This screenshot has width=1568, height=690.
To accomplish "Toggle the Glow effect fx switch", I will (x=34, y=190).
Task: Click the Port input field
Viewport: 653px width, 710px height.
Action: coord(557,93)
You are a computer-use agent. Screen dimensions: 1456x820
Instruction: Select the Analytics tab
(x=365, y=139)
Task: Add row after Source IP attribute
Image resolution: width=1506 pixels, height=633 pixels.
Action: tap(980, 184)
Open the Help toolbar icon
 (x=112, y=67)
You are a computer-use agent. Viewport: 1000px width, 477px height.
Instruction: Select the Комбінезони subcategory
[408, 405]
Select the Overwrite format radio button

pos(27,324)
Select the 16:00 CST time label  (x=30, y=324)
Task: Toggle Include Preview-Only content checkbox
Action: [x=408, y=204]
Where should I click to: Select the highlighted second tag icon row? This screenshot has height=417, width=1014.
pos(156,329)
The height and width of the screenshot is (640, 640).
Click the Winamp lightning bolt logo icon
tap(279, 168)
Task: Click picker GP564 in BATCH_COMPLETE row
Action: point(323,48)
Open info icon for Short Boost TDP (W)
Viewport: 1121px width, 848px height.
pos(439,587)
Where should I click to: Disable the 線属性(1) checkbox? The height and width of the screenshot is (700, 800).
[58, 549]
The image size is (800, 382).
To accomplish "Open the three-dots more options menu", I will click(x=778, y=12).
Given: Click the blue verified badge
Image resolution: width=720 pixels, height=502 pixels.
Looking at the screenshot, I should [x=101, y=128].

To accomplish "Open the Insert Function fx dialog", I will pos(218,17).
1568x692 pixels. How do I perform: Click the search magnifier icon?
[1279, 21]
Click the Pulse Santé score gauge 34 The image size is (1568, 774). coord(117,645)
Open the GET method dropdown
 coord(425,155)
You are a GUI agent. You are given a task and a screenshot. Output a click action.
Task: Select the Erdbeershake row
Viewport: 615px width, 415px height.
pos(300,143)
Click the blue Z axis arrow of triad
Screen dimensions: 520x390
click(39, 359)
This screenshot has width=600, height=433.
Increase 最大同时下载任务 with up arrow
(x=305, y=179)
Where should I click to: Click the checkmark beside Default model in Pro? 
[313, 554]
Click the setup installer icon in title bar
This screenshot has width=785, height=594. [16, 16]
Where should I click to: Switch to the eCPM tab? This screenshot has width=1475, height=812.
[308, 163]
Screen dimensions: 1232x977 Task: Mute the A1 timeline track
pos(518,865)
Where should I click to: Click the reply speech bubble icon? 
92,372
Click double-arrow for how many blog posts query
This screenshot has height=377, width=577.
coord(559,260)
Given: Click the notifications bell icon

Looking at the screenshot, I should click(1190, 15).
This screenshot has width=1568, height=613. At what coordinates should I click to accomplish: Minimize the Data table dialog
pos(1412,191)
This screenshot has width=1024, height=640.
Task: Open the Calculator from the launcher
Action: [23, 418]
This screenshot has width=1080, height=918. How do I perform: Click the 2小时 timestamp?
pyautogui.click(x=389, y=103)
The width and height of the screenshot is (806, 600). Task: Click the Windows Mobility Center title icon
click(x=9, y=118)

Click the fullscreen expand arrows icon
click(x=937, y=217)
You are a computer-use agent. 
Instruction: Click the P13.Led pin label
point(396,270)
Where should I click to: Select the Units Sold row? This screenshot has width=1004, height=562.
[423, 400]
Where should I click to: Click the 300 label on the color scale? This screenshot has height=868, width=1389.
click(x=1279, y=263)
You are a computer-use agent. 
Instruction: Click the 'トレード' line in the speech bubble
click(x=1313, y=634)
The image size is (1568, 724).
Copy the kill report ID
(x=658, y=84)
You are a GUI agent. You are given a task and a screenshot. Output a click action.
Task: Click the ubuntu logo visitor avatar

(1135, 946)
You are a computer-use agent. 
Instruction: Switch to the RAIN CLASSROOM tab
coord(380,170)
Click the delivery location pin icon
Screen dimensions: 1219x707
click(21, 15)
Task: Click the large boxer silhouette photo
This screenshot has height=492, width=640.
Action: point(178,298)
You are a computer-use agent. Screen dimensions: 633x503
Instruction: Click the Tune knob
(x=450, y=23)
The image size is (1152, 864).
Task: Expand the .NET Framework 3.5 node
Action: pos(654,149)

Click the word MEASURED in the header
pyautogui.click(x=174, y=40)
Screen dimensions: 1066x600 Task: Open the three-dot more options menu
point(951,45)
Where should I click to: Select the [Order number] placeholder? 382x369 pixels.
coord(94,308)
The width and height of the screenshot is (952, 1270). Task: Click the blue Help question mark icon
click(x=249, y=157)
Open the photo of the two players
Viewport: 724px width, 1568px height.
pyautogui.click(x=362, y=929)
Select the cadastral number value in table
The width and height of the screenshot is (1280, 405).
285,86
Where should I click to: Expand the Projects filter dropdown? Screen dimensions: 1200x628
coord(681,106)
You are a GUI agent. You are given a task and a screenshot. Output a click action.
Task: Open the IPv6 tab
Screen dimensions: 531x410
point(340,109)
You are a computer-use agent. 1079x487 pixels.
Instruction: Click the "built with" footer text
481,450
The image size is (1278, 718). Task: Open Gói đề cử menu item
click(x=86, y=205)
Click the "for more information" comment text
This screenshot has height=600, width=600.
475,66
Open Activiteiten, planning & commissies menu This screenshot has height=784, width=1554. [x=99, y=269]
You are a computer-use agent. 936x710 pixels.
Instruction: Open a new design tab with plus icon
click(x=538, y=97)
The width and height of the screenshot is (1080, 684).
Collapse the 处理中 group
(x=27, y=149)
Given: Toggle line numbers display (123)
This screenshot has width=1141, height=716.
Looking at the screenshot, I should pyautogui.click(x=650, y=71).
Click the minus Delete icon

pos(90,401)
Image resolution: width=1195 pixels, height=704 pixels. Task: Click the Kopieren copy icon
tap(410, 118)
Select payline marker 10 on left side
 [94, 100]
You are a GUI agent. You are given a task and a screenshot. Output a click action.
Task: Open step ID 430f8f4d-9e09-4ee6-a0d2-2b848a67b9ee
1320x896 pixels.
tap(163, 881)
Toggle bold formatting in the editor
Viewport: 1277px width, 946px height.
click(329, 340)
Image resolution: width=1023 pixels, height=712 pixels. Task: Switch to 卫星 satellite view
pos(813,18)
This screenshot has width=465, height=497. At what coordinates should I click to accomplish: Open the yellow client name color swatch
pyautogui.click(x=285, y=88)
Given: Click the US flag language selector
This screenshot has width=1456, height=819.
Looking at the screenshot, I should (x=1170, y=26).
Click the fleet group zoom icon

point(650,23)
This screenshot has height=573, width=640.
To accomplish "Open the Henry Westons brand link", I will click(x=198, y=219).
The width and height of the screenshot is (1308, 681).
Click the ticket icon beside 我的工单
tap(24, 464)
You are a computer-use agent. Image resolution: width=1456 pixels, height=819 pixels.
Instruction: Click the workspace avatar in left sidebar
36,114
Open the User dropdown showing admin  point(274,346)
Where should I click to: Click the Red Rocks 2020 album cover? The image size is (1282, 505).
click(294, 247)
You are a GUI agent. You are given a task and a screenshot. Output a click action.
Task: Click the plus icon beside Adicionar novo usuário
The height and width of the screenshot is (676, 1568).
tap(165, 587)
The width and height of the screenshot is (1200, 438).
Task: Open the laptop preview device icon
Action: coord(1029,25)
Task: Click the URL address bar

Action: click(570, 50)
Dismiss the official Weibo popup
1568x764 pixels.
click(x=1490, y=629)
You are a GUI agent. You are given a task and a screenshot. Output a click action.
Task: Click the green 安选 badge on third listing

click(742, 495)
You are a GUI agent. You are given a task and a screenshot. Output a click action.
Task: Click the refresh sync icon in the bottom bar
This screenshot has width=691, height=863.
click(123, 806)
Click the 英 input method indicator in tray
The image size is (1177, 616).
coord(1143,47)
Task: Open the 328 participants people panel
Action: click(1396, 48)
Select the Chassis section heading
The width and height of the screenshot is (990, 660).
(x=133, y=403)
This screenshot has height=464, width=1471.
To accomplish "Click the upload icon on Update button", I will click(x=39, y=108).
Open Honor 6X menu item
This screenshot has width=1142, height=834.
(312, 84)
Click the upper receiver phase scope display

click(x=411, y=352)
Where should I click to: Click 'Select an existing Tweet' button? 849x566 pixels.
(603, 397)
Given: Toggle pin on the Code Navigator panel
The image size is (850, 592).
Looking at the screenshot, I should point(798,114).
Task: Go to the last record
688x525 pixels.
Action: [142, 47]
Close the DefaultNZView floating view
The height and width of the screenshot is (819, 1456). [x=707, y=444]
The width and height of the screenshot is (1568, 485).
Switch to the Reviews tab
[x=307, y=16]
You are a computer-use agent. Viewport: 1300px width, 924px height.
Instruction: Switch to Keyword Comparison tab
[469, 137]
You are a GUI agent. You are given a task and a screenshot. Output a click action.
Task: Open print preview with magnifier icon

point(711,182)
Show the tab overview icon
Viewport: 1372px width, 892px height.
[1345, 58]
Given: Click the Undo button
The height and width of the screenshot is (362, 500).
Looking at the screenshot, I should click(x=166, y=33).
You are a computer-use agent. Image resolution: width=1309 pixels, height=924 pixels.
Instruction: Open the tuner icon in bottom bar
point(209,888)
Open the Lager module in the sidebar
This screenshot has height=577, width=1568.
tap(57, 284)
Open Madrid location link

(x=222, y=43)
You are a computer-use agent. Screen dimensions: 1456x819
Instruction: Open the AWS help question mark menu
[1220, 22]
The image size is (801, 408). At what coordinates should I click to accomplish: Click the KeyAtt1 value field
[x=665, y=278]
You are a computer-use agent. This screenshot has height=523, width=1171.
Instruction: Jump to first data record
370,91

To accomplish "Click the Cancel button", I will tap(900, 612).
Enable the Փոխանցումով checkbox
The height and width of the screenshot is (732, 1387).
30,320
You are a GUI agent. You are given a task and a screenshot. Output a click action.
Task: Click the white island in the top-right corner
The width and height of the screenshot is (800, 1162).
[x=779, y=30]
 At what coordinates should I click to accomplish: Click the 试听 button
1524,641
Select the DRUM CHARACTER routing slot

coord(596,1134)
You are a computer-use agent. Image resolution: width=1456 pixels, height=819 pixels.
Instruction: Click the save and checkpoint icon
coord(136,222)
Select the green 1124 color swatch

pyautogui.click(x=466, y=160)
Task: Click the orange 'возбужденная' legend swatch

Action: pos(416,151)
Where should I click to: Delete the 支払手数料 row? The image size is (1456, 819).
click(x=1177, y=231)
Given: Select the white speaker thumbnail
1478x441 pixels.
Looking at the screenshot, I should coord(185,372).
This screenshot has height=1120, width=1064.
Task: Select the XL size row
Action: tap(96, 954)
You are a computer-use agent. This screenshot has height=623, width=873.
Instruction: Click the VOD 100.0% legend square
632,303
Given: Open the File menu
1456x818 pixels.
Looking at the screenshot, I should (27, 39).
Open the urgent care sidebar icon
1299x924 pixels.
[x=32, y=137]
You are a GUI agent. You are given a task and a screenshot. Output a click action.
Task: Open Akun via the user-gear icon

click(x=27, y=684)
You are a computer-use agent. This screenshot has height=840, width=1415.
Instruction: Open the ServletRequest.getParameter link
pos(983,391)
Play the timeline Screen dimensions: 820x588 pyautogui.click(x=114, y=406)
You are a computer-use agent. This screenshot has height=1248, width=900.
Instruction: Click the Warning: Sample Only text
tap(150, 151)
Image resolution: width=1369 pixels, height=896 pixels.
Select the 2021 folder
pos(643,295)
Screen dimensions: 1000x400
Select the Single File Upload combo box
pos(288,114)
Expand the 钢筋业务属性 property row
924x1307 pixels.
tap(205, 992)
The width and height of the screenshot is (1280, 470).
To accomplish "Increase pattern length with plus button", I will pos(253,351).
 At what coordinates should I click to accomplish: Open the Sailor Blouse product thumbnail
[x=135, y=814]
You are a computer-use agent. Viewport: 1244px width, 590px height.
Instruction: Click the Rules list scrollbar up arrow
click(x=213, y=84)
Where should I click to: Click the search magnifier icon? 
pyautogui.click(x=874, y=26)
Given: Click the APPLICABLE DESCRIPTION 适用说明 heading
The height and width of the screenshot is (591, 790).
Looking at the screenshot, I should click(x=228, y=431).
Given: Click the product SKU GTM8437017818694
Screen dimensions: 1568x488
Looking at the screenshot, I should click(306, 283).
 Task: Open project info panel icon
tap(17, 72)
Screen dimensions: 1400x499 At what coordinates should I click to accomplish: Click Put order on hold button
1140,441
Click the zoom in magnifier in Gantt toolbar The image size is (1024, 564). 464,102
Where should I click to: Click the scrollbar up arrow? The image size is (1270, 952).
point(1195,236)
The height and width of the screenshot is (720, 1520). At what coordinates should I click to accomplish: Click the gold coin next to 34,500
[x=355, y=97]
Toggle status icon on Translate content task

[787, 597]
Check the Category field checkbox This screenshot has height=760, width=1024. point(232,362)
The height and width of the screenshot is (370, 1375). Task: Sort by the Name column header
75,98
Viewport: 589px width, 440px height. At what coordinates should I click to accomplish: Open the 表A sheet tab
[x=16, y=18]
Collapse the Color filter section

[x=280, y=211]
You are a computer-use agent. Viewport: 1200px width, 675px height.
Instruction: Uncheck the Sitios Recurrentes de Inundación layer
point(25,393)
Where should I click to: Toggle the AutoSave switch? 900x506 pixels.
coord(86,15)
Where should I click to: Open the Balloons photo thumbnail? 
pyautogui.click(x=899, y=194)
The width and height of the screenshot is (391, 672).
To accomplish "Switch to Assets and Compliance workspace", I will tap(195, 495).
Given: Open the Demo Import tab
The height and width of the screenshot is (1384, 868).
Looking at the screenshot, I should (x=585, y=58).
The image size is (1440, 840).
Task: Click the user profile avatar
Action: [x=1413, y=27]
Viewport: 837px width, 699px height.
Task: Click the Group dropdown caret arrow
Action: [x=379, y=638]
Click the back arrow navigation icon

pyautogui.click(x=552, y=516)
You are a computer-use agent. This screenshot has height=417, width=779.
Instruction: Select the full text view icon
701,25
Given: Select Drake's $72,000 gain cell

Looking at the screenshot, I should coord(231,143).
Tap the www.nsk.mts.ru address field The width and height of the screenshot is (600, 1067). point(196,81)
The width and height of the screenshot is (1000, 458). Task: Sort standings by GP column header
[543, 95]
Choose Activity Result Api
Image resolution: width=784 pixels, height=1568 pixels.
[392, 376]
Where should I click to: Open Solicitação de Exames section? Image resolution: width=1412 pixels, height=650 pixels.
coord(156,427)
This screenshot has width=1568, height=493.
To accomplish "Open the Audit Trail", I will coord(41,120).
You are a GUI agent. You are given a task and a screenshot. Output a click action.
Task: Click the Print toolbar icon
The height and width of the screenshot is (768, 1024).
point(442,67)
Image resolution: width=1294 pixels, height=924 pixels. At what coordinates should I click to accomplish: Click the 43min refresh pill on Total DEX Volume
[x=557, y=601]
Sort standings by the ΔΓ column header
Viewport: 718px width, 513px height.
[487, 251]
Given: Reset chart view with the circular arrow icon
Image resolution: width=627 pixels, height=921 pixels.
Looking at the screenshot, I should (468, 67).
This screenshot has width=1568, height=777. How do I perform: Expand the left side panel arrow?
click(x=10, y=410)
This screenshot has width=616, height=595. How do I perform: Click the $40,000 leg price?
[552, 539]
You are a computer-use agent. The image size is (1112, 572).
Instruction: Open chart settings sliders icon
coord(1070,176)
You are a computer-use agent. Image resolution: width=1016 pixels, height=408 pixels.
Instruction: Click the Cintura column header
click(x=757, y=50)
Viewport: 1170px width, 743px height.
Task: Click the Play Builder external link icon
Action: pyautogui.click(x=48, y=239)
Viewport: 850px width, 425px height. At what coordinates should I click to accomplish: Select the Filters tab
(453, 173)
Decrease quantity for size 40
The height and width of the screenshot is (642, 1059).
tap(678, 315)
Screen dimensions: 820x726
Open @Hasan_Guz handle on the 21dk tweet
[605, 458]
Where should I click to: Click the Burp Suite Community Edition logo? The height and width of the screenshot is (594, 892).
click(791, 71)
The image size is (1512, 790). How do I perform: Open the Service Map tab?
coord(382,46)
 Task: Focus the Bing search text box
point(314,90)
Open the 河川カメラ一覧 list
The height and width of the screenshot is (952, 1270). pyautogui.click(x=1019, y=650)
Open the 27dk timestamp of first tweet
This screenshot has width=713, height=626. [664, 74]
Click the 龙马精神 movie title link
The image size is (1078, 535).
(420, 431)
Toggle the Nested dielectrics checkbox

□ □ □

TO BE DONE:
Identify every line of the records above that contains the word "link", and copy each such line in full.

ANSWER FOR THE TASK:
To accomplish "Open the Henry Westons brand link", I will click(x=198, y=219).
Open Madrid location link
Instruction: Open the ServletRequest.getParameter link
Task: Click the Play Builder external link icon
Click the 龙马精神 movie title link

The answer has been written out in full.